What Happens to a Drone in a Wind Gust?

After the visit with Dr. Zhang’s team, we spent the second part of our trip at McGill University, in the lab of Dr. Jovan Nedic. Here, the team is interested in investigating the behaviour of UAVs when encountering a sudden wind gust.

While they can use a wind tunnel, clearly, it is easier to change the orientation of a UAV by tilting, rolling, and yawing than to change the actual wind tunnel to create different wind profiles. To do that, they added a 6 DOF Hexapod to the wind tunnel. Now, their UAV model can simply sit on the top of the motion platform.

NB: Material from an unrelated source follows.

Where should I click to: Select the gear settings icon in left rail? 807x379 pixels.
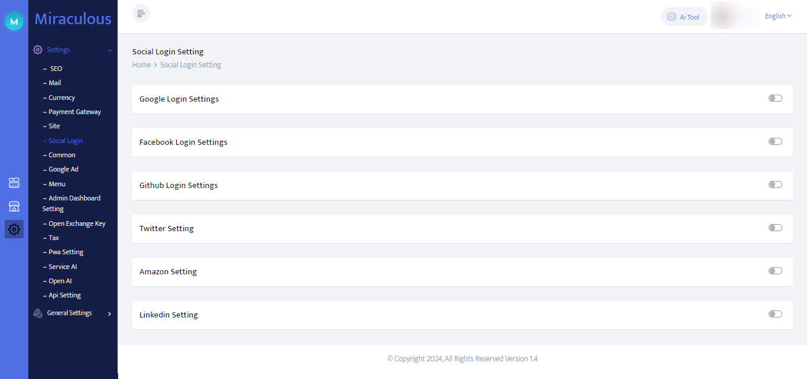[14, 229]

We discussed their need to test different wind profiles. Initially, the team thought they would have to set one orientation and perform one test at a time, but we recommended generating a motion profile that the hexapod can run. By doing this, they can test as many wind profiles as they want in one experiment. This piece of advice will really help them reduce the setup time, and they are excited to get started and see the result. And so are we!

Visiting customers and talking to them about their teaching and research projects is a great way to learn about the Quanser systems for any new engineer. Now I appreciate the systems even more, seeing how they get used and how they help develop new and important technologies.